There are a few things worth being clear-eyed about, though. The standard Tiny11 image removes Microsoft Edge completely, though some traces remain in the Settings app. It also removes OneDrive, which is worth knowing in advance if you rely on it. Copilot, the new Outlook client, and Teams are gone, too, which is exactly the point for most people using this tool, but something to plan around if you use any of them. The developer also notes that Outlook and Dev Home have occasionally reappeared after updates, describing it as an ongoing battle, though the latest script release is more aggressive about preventing it.
Security updates do work on the standard build, which is the version worth using.
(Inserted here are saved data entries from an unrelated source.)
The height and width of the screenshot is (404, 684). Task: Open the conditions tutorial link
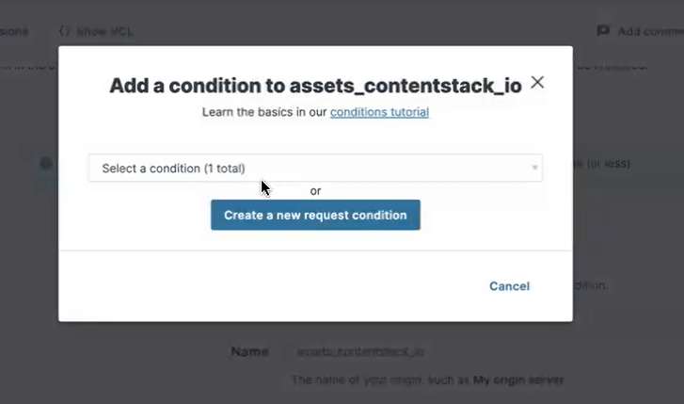pyautogui.click(x=379, y=112)
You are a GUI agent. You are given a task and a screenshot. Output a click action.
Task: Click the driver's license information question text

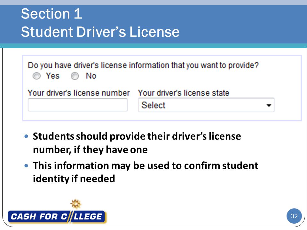click(143, 65)
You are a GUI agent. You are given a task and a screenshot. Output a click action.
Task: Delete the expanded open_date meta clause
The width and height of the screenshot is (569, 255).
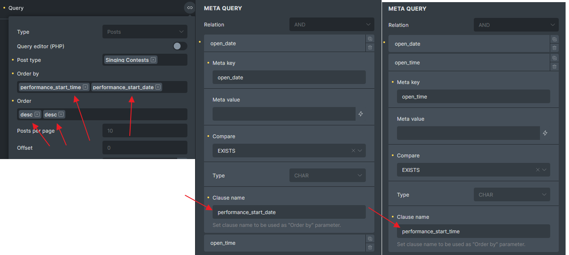pyautogui.click(x=370, y=48)
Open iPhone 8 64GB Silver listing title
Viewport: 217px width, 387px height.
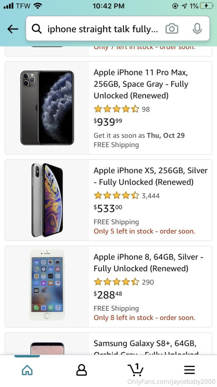pyautogui.click(x=148, y=263)
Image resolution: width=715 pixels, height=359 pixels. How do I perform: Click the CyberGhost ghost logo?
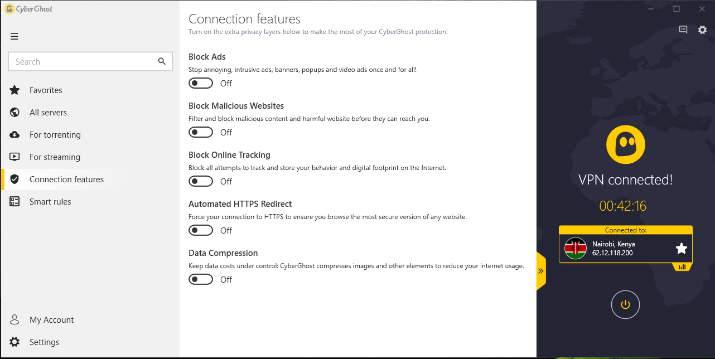pyautogui.click(x=625, y=144)
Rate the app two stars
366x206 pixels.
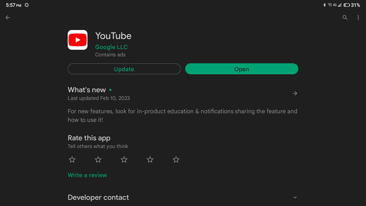click(x=98, y=159)
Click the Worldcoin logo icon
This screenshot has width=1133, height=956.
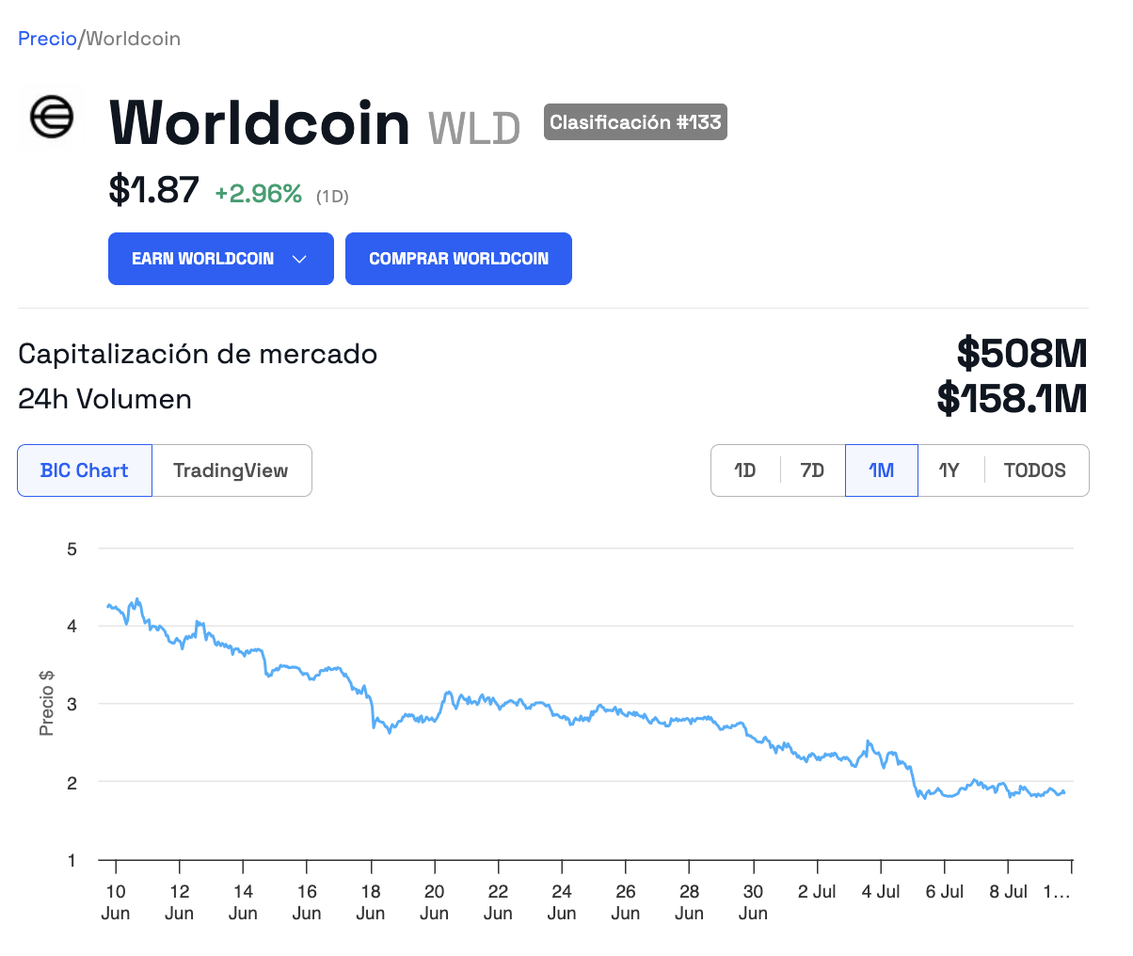[52, 118]
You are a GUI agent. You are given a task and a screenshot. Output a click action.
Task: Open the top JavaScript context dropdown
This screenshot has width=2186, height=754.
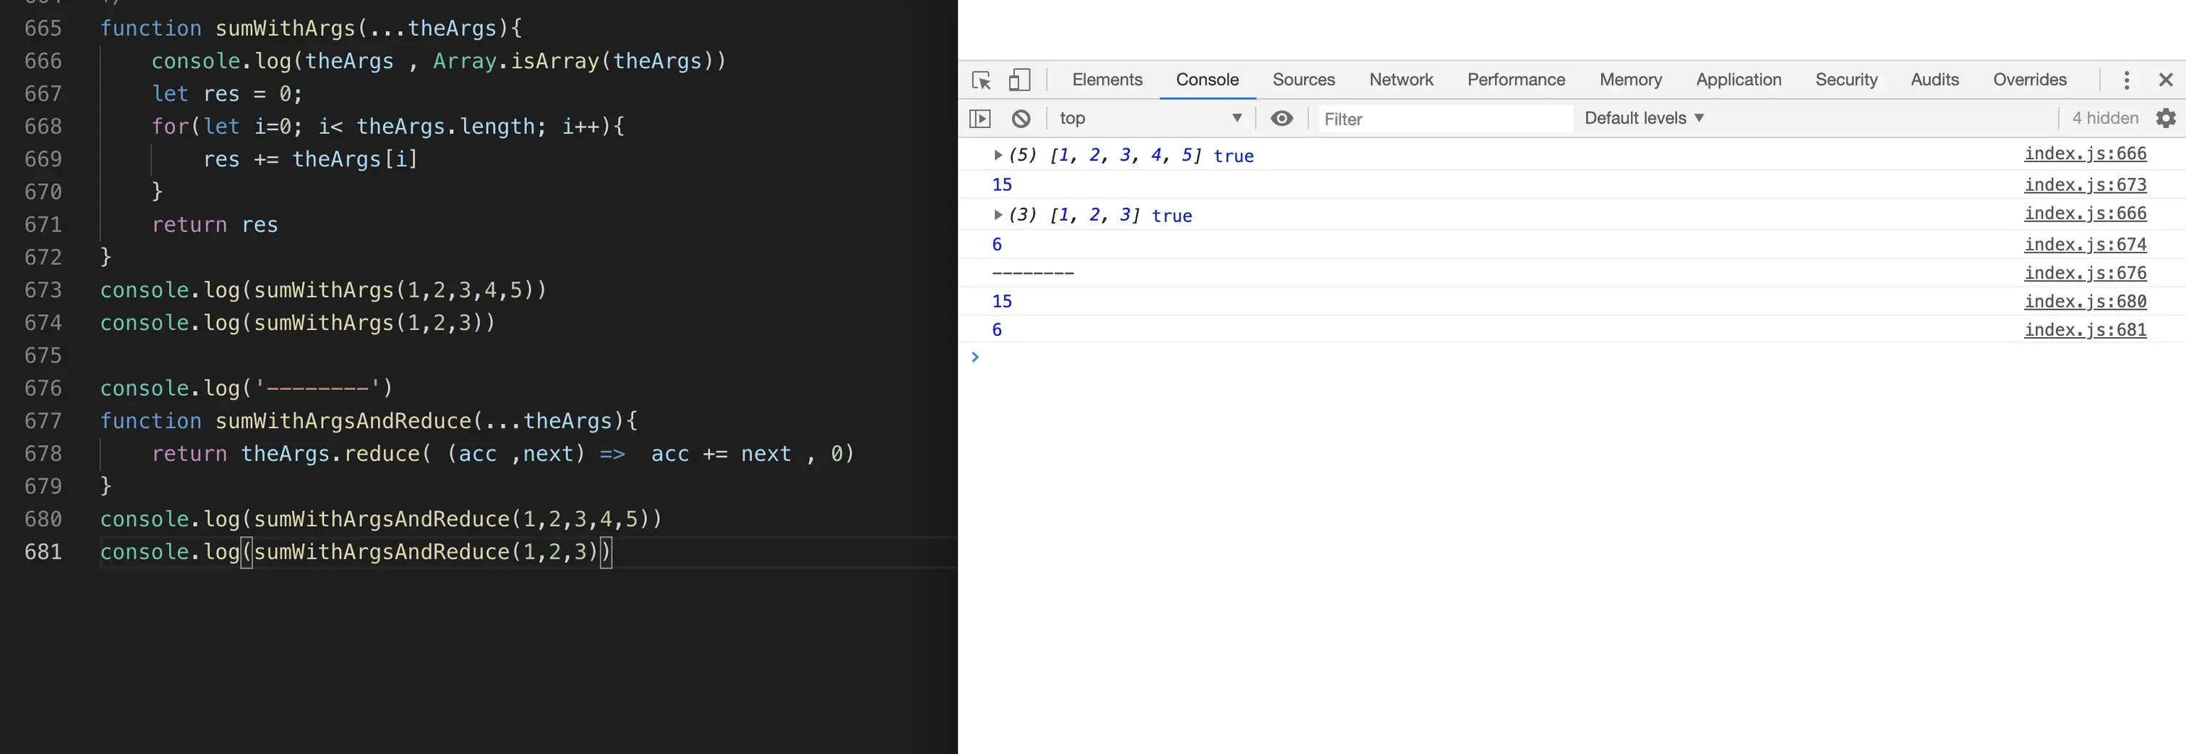1151,118
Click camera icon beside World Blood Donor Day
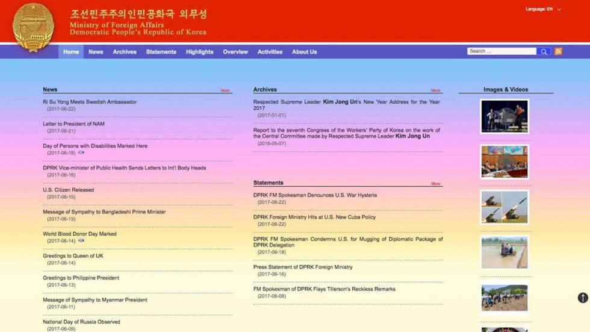This screenshot has height=332, width=590. pyautogui.click(x=81, y=241)
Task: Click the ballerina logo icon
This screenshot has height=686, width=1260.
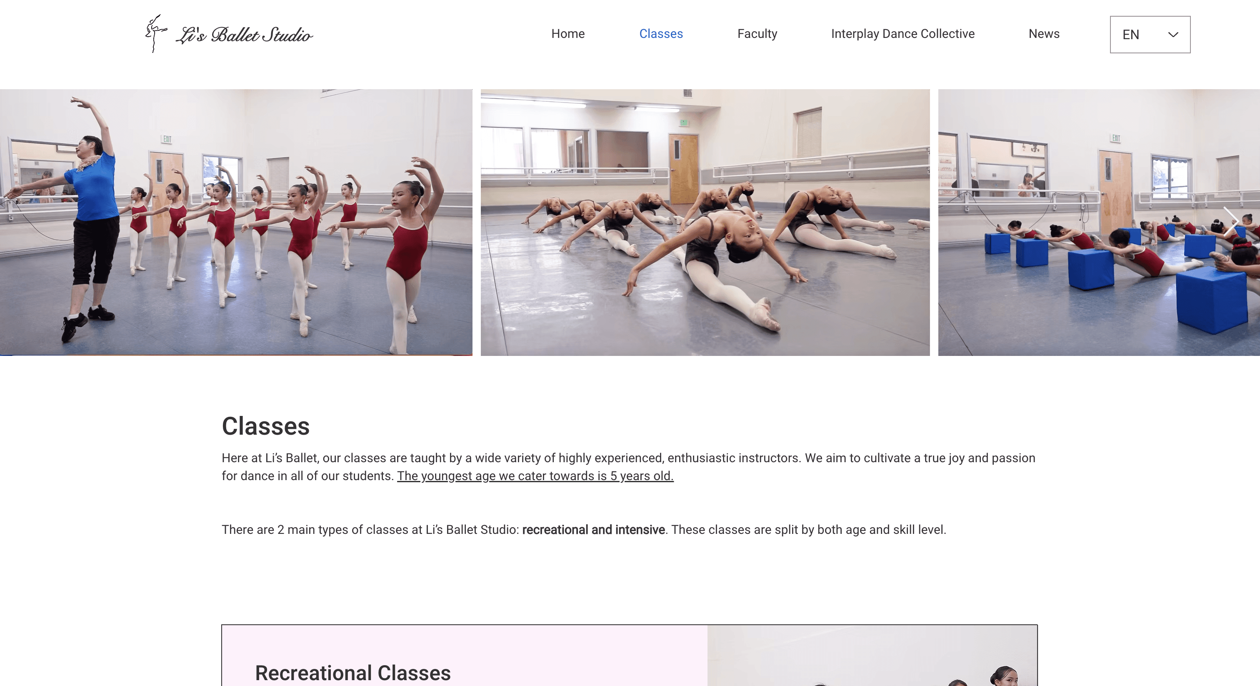Action: (x=156, y=33)
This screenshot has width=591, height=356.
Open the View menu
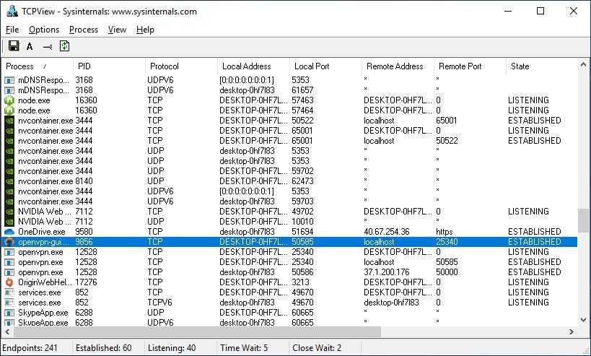tap(117, 30)
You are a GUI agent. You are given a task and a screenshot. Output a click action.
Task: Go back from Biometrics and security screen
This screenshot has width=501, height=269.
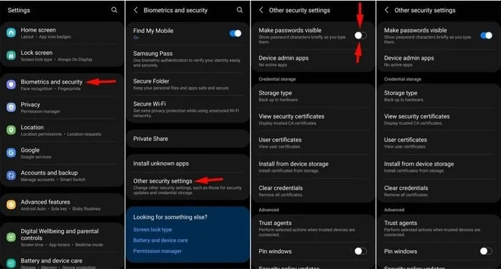click(x=136, y=10)
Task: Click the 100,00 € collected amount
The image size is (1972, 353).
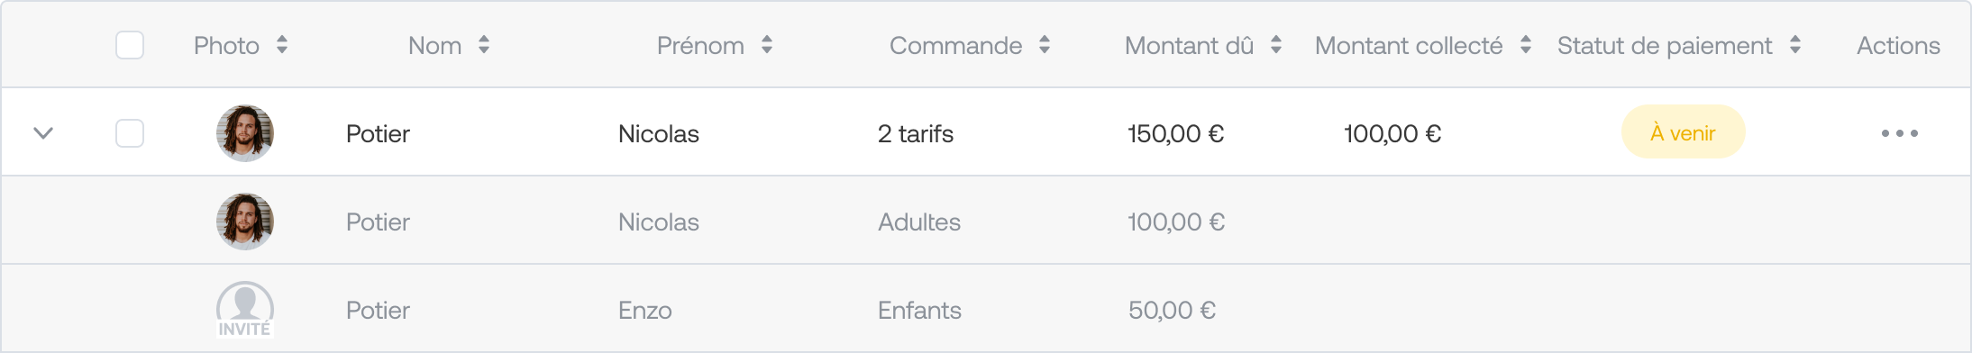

The Core variant disables Windows Update entirely, making it unsuitable for any machine that handles sensitive information or connects to the internet regularly.
A smaller Windows is still Windows
Whether your motivation is rescuing old hardware, reclaiming storage on a cramped drive, or simply wanting a Windows installation that feels like it belongs to you rather than to Microsoft’s marketing team, Tiny11 Builder is one of the more thoughtful tools the open-source community has produced. It does not ask you to trust a prebuilt ISO from a stranger. It hands you a script, points it at Microsoft’s own files, and lets you see exactly what gets removed.